--- Texto apresentado ---

Pouco entendeu do texto, mas sentiu que estava diante de uma obra-prima. Algo de novo, ainda inexistente na França. Shakespeare o deslumbrava, mas chegara a hora de acabar com as representações das tragédias clássicas francesas. Queria ver no palco a explosão de todos os sentimentos, fazer a platéia prender a respiração ante uma complicada cena de amor ou de ódio. Faltava-lhe tão-somente um bom assunto. Haveria de encontrá-lo casualmente numa exposição de escultura em Paris, num baixo-relevo que representava o assassinato de Giovanni Monaldeschi, por ordem da rainha Cristina da Suécia.
Alexandre Dumas não sabia quem era Monaldeschi, tampouco ouvira falar na rainha, e, homem feito, foi obrigado a consultar a Biografia Universal, dicionário de personalidades históricas, para descobrir quem era Monaldeschi. Soube assim que hora o amante de Cristina da Suécia. Com ciúme dos favores dispensados pela amante a outro cavalheiro italiano, Sentinelli, Monaldeschi escreveu a Cristina uma série de cartas injuriosas, imitando a letra do rival. Descoberta a intriga, a soberana ordenou a seu novo amor que executasse Monaldeschi no pátio de Fontainbleau, presenciando o espetáculo. Munido dessas informações sumárias, escreveu o drama Cristina, que pretendia fosse representado no teatro mais famoso e exigente da época, o Comédie-Française.

--- Trecho do material ---

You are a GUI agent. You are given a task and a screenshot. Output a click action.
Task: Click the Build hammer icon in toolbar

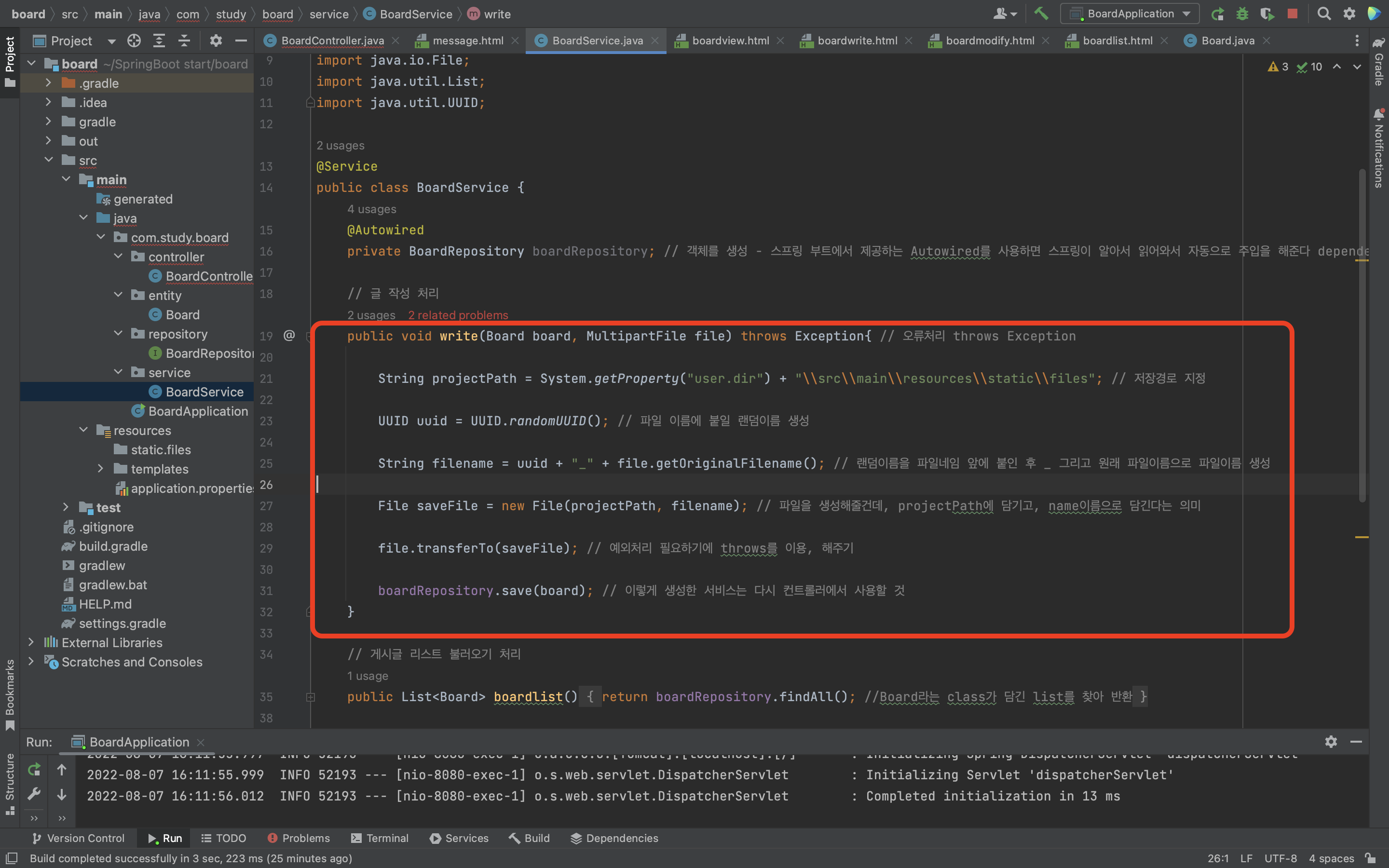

---

**Enunciado 1**
Diga se cada afirmação concorda com o texto sobre Alexandre Dumas e a peça Cristina e responda sim ou não, citando literalmente as palavras do texto que decidem: (a) Dumas já conhecia Monaldeschi antes de ver o baixo-relevo; (b) o assunto da peça surgiu numa exposição de escultura em Paris; (c) Dumas pretendia levar o drama à Comédie-Française.
**Enunciado 2**
Reproduza fielmente o trecho do texto sobre Alexandre Dumas que começa nas palavras "Pouco entendeu do" e termina logo após "rainha Cristina da Suécia.".
**Enunciado 3**
Retome o texto sobre Alexandre Dumas e a peça Cristina a partir da última frase apresentada e continue a escrita.

**Resposta final 1**
(a) Não: "Alexandre Dumas não sabia quem era Monaldeschi".
(b) Sim: "Haveria de encontrá-lo casualmente numa exposição de escultura em Paris".
(c) Sim: "que pretendia fosse representado no teatro mais famoso e exigente da época, o Comédie-Française".

**Resposta final 2**
Pouco entendeu do texto, mas sentiu que estava diante de uma obra-prima. Algo de novo, ainda inexistente na França. Shakespeare o deslumbrava, mas chegara a hora de acabar com as representações das tragédias clássicas francesas. Queria ver no palco a explosão de todos os sentimentos, fazer a platéia prender a respiração ante uma complicada cena de amor ou de ódio. Faltava-lhe tão-somente um bom assunto. Haveria de encontrá-lo casualmente numa exposição de escultura em Paris, num baixo-relevo que representava o assassinato de Giovanni Monaldeschi, por ordem da rainha Cristina da Suécia.

**Resposta final 3**
Sabia das dificuldades que o esperavam. Coragem, orgulho, autoconfiança, entretanto, sempre foram os traços marcantes de seu caráter. Nada o intimidava.
Paris entrara em seus sonhos desde o dia em que chegara à sua casa certo Auguste Lafarge. Impressionaram-no a elegância do rapaz, sua loquacidade, seus versos e, sobretudo, a descrição de uma cidade de luzes e festas, onde a glória e o dinheiro pareciam fáceis.
Em Villers-Cotterêts Dumas pediu permissão à mãe para ir morar em Paris. Queria tentar o teatro. Confiando a um amigo o desejo de escrever uma peça e conquistar a fama, foi aconselhado a aprimorar sua cultura literária, ler muito, aprender vários idiomas, conhecer grandes autores estrangeiros antes de partir.
Aprendeu alemão e italiano sem muito esforço. Com a ajuda de Lafarge traduziu o romance Jacopo Ortis, de Foscolo, e leu Werther, de Goethe.
A certeza de que sua verdadeira vocação era escrever para o teatro fortaleceu-se quando um grupo de atores apareceu em Soissons, cidade próxima a Villers-Cotterêts. A representação de Hamlet, de Shakespeare, arrebatou Dumas.
Mais que a intricada análise de sentimentos e a inquietação revelada pelos personagens, encantaram-no a liberdade da construção dramática e o emprego de elementos grotescos.
Saiu do espetáculo convencido de que poderia criar algo igual ou melhor. Seu amigo Adolphe de Leuven, nobre sueco refugiado na França, frequentador habitual dos mais famosos teatros parisienses, ofereceu-se para colaborar, e ambos escreveram uma pequena peça em um ato: O Major de Strasburgo. Pouco depois Leuven voltou a Paris, onde morava, deixando o jovem ansioso por segui-lo e poder conquistar a capital.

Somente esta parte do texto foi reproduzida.